- **EXTRACTED TEXT**
_ _ _ _
Current approaches to building general-purpose AI systems tend to produce systems with both beneficial and harmful capabilities. Further progress in AI development could lead to capabilities that pose extreme risks, such as offensive cyber capabilities or strong manipulation skills. We explain why model evaluation is critical for addressing extreme risks. Developers must be able to identify dangerous capabilities (through “dangerous capability evaluations”) and the propensity of models to apply their capabilities for harm (through “alignment evaluations”). These evaluations will become critical for keeping policymakers and other stakeholders informed, and for making responsible decisions about model training, deployment, and security.

Figure 1 | The theory of change for model evaluations for extreme risk. Evaluations for dangerous capabilities and alignment inform risk assessments, and are in turn embedded into important gover- nance processes.
_ _ _ _
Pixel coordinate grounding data
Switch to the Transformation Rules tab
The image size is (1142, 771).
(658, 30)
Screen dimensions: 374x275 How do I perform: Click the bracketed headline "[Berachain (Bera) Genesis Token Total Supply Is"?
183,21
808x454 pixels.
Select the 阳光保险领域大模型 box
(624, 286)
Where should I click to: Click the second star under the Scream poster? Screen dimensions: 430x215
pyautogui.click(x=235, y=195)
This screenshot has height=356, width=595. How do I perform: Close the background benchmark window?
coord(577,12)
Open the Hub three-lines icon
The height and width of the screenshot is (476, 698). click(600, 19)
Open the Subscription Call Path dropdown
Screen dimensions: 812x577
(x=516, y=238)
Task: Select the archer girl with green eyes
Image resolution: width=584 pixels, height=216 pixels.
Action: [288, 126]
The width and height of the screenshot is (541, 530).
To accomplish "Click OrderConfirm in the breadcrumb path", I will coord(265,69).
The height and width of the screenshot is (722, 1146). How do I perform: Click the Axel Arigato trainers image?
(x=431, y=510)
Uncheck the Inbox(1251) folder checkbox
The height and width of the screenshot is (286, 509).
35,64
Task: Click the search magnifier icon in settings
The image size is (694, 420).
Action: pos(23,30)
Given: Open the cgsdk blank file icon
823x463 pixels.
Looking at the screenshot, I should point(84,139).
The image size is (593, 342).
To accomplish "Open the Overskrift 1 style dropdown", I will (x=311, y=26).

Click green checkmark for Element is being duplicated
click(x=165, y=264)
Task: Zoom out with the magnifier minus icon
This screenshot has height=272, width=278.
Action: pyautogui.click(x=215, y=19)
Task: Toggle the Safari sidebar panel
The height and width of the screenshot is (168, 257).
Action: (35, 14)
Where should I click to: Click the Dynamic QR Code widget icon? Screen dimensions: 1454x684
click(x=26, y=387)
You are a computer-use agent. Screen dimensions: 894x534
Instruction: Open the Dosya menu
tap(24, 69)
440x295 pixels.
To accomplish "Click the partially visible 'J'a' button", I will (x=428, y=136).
_ _ _ _
- **ASSIGNMENT A**
What is this sentence from the passage on model evaluation for extreme risks in Spanish: "We explain why model evaluation is critical for addressing extreme risks."?
- **ASSIGNMENT B**
Write what comes next in the passage on model evaluation for extreme risks, picking up after its final sentence.
The rows are a separate body of material, unconnected to the passage on model evaluation for extreme risks.

- **FINAL ANSWER A**
Explicamos por qué la evaluación de modelos es fundamental para abordar los riesgos extremos.

- **FINAL ANSWER B**
1. Introduction

As AI progress has advanced, general-purpose AI systems have tended to display new and hard-to- forecast capabilities – including harmful capabilities that their developers did not intend (Ganguli et al., 2022). Future systems may display even more dangerous emergent capabilities, such as the ability to conduct offensive cyber operations, manipulate people through conversation, or provide actionable instructions on conducting acts of terrorism.

AI developers and regulators must be able to identify these capabilities, if they want to limit the risks they pose. The AI community already relies heavily on model evaluation – i.e. empirical assessment of a model’s properties – for identifying and responding to a wide range of risks. Existing model evaluations measure gender and racial biases, truthfulness, toxicity, recitation of copyrighted content, and many more properties of models (Liang et al., 2022).

We propose extending this toolbox to address risks that would be extreme in scale, resulting from the misuse or misalignment of general-purpose models. Work on this new class of model evaluation is already underway. These evaluations can be organised into two categories: (a) whether a model has certain dangerous capabilities, and (b) whether it has the propensity to harmfully apply its capabilities (alignment).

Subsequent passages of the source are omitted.